Known to his friends simply as J.P., Aubé learned the ropes at an early age, growing up as one of seven children through Earlton and Timmins.

Proud of his culture and eager for something to do, Aubé founded a francophone youth centre, La Lanterne, in Timmins at the age of 16, and used it to draw events, singers and other performers to the city.

By the time he turned 17, he raised enough money and organizational support to hire Gordon Lightfoot to play to a packed crowd of 1,800 in Timmins, something which surprised the singer as much as Aubé himself, he says, chuckling.

This entrepreneurial spirit caused him to chafe at the first two years of his professional career, which were spent as a secondary school teacher in Haileybury. There, he quickly learned he wasn’t the type to have bells telling him what to do and when.

At 25, he borrowed $300,000 to purchase and renovate a local hotel. Eighteen days after signing on the dotted line, he opened the Escapade Hotel and Suite 21 Lounge, the site of the first discotheque in Timmins.

He’s since opened a slew of other businesses, and sat for years as a director of Bell Nordiq, a publicly traded telecommunications company made up of NorthernTel and Telebec Limited Partnerships.

This work accompanied his extensive history of volunteer and community involvement, with the list of boards and committees he’s chaired reaching as long as his arm.

Among countless other efforts, he has served as vice-chair of the Northern Ontario Heritage Fund Corporation, and was a founding member and chairman of the Timmins EconomicDevelopment Corporation (TEDC) from 1986 to 1992.

However, it wasn’t until cancer touched his parents and his twin brother in the late 1980s that Aubé personally witnessed the sad state of quality and services available to afflicted people in the North.

Rolling up his sleeves, he launched himself wholeheartedly into the improvement of regional cancer care and the local hospital, which remains one of his hallmark passions even decades later.

In 1994, he chaired the $11.5-million community campaign to help build the new Timmins and District Hospital, and is currently the chair of Network 13, an alliance of nine hospitals in the district.

To this day, he still helps organize the annual spring ball hosted by the Days Inn, with all profits going directly to the hospital. The event has raised over $1 million over 12 years, with this spring’s event raising $236,000 in one night.

It’s this kind of interconnectedness with the community, its major players and its natural splendor that has helped to keep Aubé’s heart lodged firmly in Timmins over the years.

“Any time you want to get anything done, business or community-related, you just pick up the phone and you have everybody’s attention and enthusiastic involvement,” says Aubé. “Somebody upstairs likes me.”

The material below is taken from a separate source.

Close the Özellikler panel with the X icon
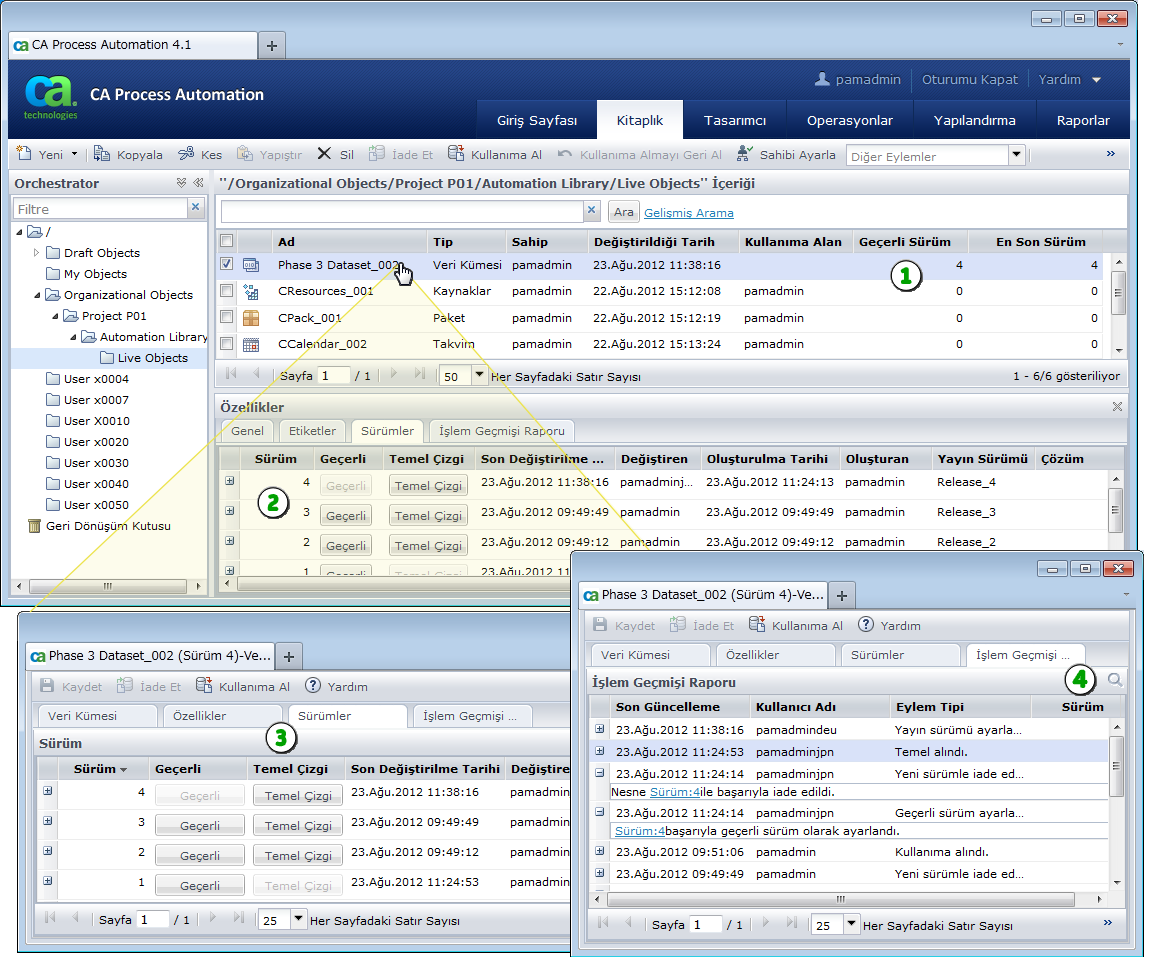Image resolution: width=1150 pixels, height=957 pixels. coord(1117,407)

Though chronically busy with business and social demands, Aubé has over time become friends with other prominent Timmins figures, including Porter Airlines president and CEO Bob Deluce, as well as Shania Twain, whose first performance at 17 was in Aubé’s hotel.

Even his fishing trips have an air of enterpreneurialism as he is just one of a quartet of influential Timmins business people, who jokingly call themselves The Chairs.

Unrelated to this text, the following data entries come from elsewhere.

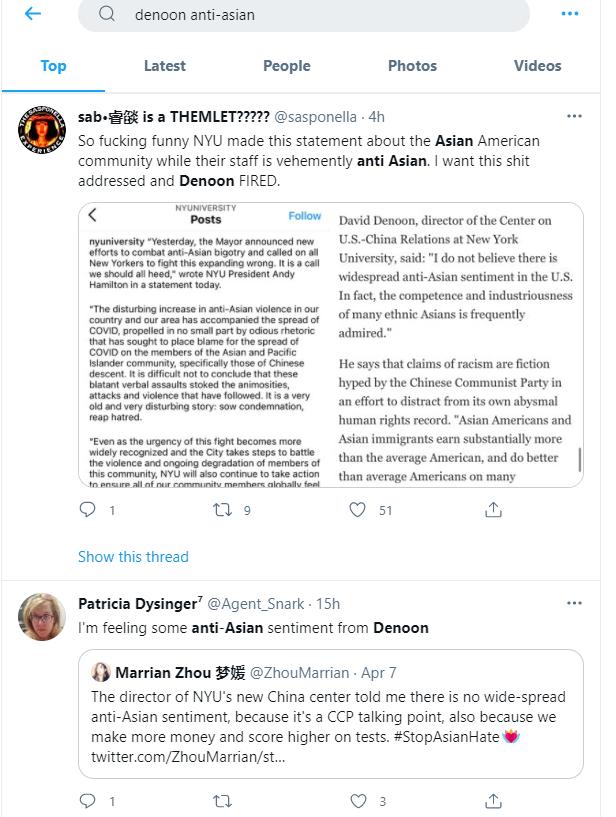Image resolution: width=616 pixels, height=817 pixels.
Task: Reply to Patricia Dysinger's tweet
Action: tap(87, 800)
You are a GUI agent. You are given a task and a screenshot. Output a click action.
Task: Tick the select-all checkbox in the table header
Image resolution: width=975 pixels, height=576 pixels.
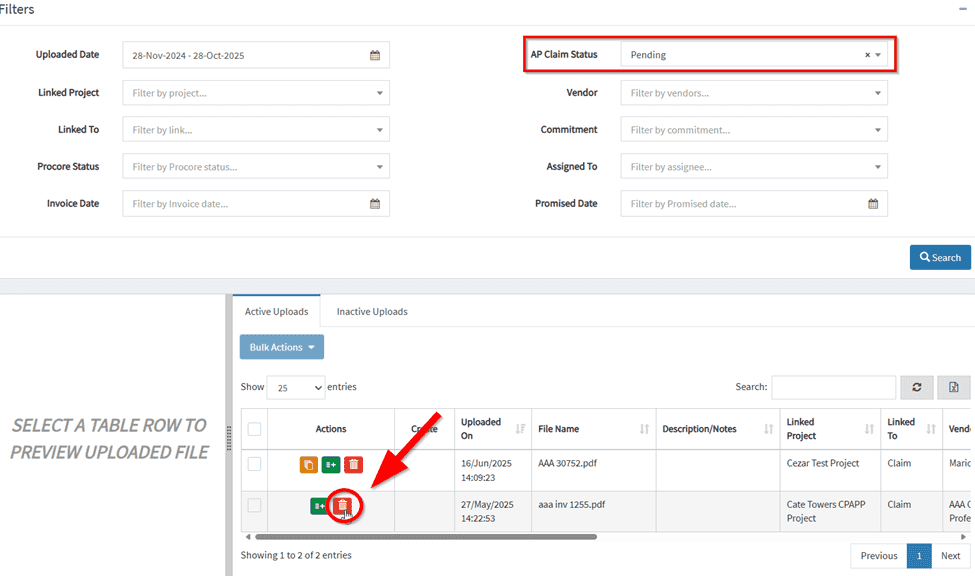(254, 429)
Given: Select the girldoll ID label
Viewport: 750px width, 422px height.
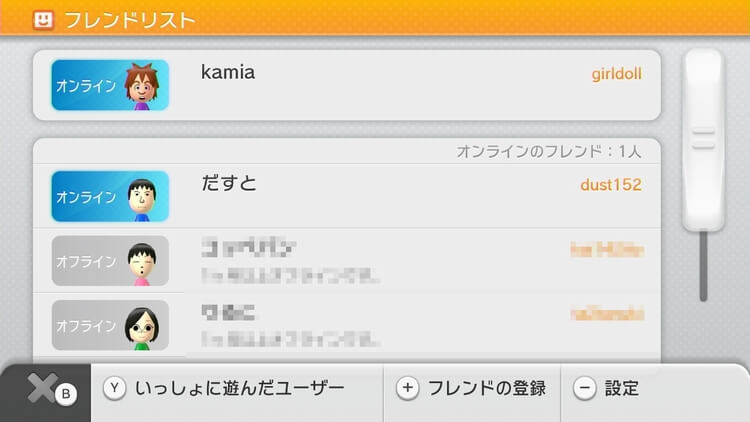Looking at the screenshot, I should [617, 74].
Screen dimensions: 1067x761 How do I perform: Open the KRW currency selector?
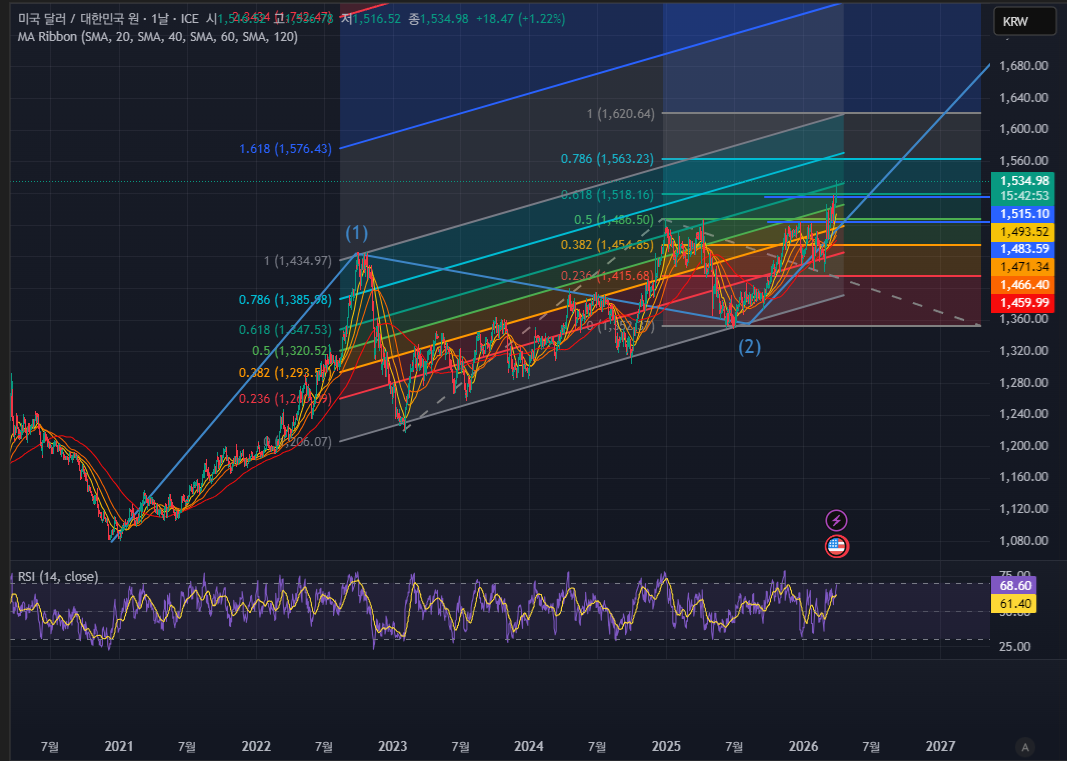1024,21
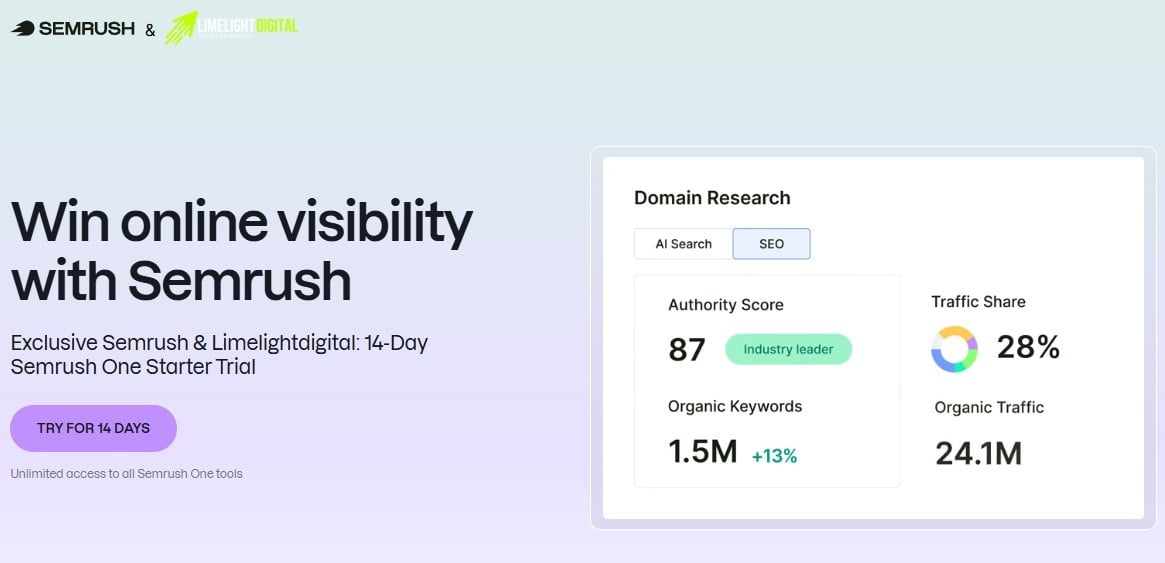
Task: Click the SEMRUSH wordmark text
Action: pyautogui.click(x=87, y=29)
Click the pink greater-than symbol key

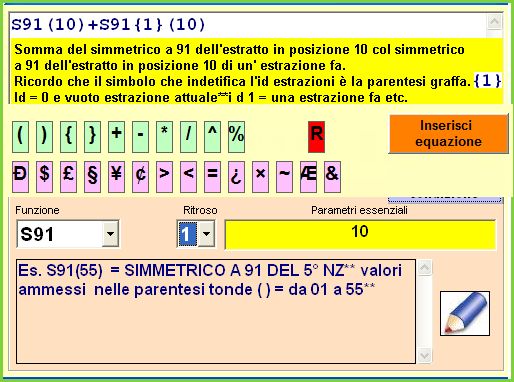pos(164,177)
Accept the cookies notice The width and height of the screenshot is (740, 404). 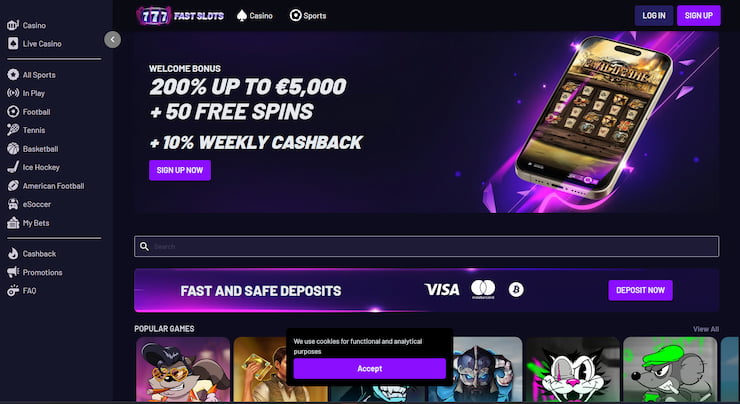(370, 369)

This includes Aubé, as well as Dave McGirr, NEOnet’s director of operations and TEDC chair; Don Wyatt, chair of the Timmins and District Hospital board; and John Larche, renowned prospector and one of the finders of the Hemlo deposit and honorary chair of the Discover Abitibi program.

The time spent together is something McGirr has cherished, providing him an opportunity to learn “a great deal” from Aubé, who he describes as having the strongest business acumen of anyone he’s met.

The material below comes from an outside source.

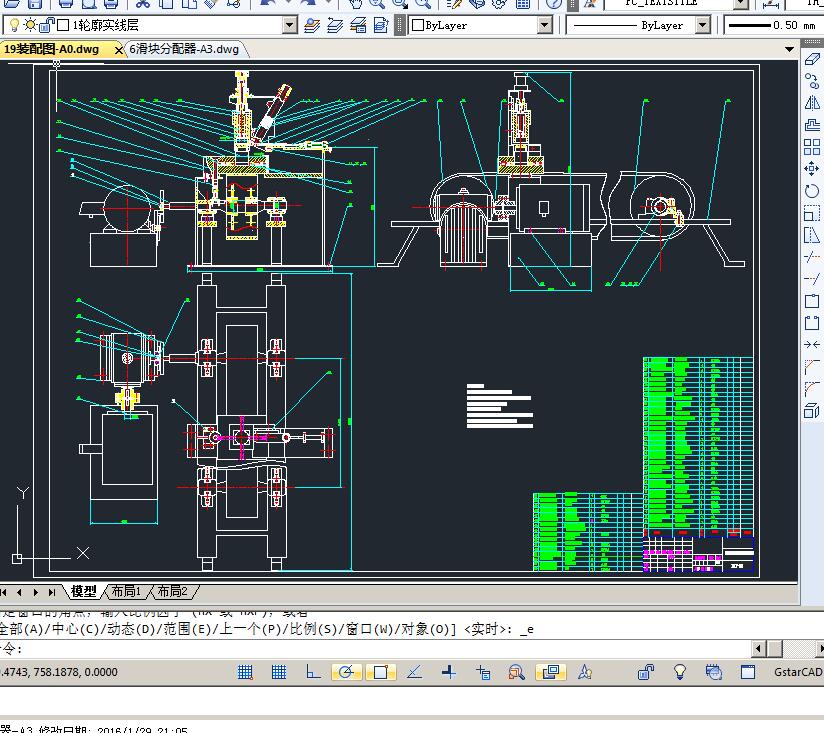Close the 19装配图-A0.dwg drawing tab
824x733 pixels.
pos(119,49)
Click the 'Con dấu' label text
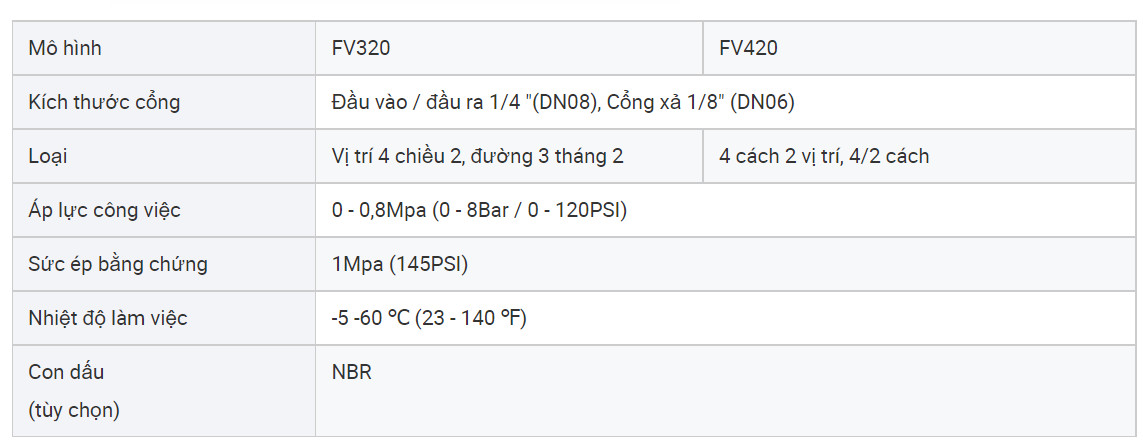This screenshot has height=445, width=1143. (x=66, y=372)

Despite his success as a businessman, it’s Aubé’s community spirit that makes the man unique, says McGirr.

“We’ve spent countless hours, evenings, fishing trips and dinners where the focus of conversation is on what can be done to bring the best of everything to Northern Ontario,” says McGirr. “He has a great personality, he’s a lot of fun, and a true entrepreneur. He’s a role model in doing what it takes to bring the best to the North.”